The payment app Venmo lets users send and receive money almost instantly. It’s grown popular among millennials, partly because it makes it easy to split a tab, partly because the app makes transactions look like a social media timeline, complete with comments and emojis.

Without the app, Juvå’s stuck paying cash in a culture where Venmo is a part of going out. Younger users have been quick to adopt Venmo for things like splitting a bar tab or a restaurant check. Still, splitting a bill just one part of why people use person-to-person payment apps in the first place.

“The notion of splitting the restaurant check is actually not one of the most prevalent types of [person-to-person] payments that occur,” said Ron Shevlin, director of research at Cornerstone Advisors.

Shevlin says what really drives money through these apps is big transactions — wedding gifts, rent, loans from mom and dad, even alimony payments. Payments from people who may be a little older, and a little wealthier than millennials. Shevlin says baby boomers are making big payments through Zelle — himself included.

“I’ve got three daughters, ages 18 through 29, and since I routinely have to move some money to their accounts, it’s technically a Zelle transaction,” he said.

People moved $62 billion through Venmo last year. But the amount of money going through Zelle was $119 billion — almost twice as much as Venmo’s transaction volume. Still, that doesn’t mean Zelle has the name recognition that Venmo does.

“I didn’t realize that every time my parents transferred money through my account that it was using Zelle,” said Kristen Shevlin, one of Ron’s daughters. To be clear, she’s not complaining. But she said she still prefers Venmo, even though she receives money through Zelle.

“There’s been a couple times, yes, where I told my parents that I would be a lot easier if they just had Venmo,” she said.

Overall, both companies have plenty of room to grow.
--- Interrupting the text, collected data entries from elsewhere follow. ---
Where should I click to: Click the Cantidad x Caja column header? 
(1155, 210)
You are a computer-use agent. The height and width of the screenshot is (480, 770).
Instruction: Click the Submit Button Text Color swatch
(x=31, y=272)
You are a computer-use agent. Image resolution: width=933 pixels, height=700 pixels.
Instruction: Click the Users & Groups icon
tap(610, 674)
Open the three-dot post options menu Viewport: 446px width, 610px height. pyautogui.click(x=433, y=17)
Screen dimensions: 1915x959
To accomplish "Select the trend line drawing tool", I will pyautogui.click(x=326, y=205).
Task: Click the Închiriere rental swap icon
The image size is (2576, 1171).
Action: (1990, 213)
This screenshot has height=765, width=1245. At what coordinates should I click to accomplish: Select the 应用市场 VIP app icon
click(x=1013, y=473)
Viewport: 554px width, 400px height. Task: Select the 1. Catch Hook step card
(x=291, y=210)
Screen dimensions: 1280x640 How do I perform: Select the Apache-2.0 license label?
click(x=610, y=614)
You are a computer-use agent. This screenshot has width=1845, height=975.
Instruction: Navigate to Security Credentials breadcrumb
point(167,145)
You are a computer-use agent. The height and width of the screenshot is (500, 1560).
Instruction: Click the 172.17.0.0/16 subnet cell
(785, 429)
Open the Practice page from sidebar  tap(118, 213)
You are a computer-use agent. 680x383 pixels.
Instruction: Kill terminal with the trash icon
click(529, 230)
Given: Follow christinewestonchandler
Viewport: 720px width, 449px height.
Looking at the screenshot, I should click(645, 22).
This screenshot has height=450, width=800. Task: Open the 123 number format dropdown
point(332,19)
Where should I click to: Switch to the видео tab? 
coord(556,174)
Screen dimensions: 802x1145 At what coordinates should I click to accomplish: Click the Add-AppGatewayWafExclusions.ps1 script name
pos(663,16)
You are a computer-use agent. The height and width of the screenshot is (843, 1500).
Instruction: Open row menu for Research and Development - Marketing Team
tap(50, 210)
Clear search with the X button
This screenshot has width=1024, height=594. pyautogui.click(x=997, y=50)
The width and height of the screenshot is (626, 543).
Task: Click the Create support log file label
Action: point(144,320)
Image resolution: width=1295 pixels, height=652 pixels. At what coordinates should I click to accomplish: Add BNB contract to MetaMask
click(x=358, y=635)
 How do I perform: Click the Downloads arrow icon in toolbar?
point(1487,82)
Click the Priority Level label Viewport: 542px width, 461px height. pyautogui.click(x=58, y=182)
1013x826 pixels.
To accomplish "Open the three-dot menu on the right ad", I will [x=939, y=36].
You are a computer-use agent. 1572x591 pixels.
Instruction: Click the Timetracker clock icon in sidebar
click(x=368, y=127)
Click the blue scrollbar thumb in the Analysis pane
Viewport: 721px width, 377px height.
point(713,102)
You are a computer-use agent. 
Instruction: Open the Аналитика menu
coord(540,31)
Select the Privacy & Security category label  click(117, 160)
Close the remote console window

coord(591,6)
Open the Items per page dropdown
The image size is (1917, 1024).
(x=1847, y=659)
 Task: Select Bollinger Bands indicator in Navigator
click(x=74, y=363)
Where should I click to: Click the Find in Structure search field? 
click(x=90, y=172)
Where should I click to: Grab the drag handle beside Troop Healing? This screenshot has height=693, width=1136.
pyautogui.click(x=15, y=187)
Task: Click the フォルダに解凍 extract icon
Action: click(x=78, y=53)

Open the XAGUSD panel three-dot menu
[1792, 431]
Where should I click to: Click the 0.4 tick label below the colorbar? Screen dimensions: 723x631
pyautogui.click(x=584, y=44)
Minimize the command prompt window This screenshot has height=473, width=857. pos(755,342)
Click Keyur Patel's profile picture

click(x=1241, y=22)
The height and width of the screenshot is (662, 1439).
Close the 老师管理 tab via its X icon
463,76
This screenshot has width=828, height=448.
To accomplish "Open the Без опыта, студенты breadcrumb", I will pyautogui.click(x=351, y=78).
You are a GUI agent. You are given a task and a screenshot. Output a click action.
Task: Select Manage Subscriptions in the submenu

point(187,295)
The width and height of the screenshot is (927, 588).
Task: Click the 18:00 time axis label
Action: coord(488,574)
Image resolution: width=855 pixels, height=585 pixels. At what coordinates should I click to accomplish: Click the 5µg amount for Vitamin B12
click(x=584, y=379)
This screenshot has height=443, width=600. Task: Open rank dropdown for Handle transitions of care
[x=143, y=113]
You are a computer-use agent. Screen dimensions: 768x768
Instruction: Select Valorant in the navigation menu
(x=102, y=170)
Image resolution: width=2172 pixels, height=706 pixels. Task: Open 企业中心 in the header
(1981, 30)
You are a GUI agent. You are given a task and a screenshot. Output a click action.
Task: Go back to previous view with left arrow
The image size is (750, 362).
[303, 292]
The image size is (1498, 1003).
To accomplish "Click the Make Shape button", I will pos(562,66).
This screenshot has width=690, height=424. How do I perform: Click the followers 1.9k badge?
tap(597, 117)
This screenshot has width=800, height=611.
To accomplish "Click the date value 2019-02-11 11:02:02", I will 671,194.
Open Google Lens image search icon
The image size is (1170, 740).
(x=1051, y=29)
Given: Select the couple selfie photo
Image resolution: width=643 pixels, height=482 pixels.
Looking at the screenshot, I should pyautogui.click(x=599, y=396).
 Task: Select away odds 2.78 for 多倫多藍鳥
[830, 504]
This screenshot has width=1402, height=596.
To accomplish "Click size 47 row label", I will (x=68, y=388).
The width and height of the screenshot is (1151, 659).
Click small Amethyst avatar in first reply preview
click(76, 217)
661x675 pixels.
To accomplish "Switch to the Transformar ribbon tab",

Ron Shevlin said only 25% of people in their 20s are using Venmo, and only 5% of boomers are using Zelle.

“I’ve heard executives in Zelle banks say that they they’re starting to hear their customers use Zelle as a verb,” he said. “‘Zelle me some money.’ I’ve never heard that.”

Shevlin said the app’s likely to see more pickup across generations, given that Zelle is the default option to transfer money at a lot of big banks.

“I don’t necessarily think that they are making a big conscious decision to say, ‘I’m going to use Zelle because Zelle is so great’,” he said. “They’re simply using what’s most convenient for them at that point in time.”